I vegetariani sono piu' sensibili alla sofferenza di uomini e animali rispetto a chi mangia carne.
E' il risultato di uno studio condotto dai ricercatori dell'Unita' di Neuroimaging Quantitativo del San Raffaele di Milano che ha dimostrato che chi non mangia carne ne' pesce e ha escluso in parte o completamente, come i vegani, l'utilizzo di derivati animali, ha un'attivita' cerebrale di condivisione sia che a soffrire siano uomini sia che siano animali.
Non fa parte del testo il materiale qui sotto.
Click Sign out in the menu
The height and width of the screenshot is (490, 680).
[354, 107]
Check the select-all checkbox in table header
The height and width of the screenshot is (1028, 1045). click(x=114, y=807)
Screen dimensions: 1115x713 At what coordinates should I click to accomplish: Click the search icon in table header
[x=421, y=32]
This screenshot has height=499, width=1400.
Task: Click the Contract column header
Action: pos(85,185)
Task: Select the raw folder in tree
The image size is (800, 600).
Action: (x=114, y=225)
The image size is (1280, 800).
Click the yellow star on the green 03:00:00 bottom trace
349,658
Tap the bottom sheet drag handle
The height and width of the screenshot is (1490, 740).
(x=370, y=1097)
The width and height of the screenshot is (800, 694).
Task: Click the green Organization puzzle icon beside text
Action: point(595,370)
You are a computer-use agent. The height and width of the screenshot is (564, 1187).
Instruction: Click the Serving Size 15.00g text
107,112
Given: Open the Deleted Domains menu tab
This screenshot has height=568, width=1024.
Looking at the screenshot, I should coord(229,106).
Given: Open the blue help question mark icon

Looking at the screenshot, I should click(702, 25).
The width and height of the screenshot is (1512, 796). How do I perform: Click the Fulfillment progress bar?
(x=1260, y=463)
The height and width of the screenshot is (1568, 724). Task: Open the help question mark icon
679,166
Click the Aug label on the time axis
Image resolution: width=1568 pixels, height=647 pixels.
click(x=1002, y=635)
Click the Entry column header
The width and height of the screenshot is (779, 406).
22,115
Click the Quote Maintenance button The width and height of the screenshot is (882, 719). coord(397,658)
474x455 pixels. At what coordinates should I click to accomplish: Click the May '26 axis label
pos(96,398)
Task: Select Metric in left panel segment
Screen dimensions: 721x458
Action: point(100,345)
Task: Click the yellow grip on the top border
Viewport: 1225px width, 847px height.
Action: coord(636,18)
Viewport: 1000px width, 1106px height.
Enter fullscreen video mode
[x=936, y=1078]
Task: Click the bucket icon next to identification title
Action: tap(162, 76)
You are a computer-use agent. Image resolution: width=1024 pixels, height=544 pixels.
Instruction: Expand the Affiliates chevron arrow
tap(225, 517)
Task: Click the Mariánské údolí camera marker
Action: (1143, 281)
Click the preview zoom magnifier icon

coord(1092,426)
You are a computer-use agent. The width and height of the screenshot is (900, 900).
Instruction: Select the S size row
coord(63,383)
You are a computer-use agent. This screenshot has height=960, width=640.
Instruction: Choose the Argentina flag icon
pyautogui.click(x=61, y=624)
Lo studio, pubblicato sulla rivista PLoS One, e' stato coordinato da Massimo Filippi e Mara Rocca, ha studiato 20 soggetti onnivori, 19 vegetariani e 21 vegani durante la visione di immagini di esseri umani o animali in situazioni di sofferenza. Gli scienziati hanno evidenziato, tramite risonanza magnetica funzionale, che rispetto a soggetti onnivori, i vegetariani e i vegani presentano una maggiore attivazione di aree del lobo frontale del cervello associate allo sviluppo e alla percezione di sentimenti empatici, indipendentemente dal fatto che le scene di sofferenza prevedessero il coinvolgimento di umani o di animali. a dimostrazione, spiega Rocca, che questi circuiti neurali ''si attivano nel momento in cui sentimenti empatici vengono estesi anche ad individui di altre specie che condividono con noi la capacita' di soffrire''.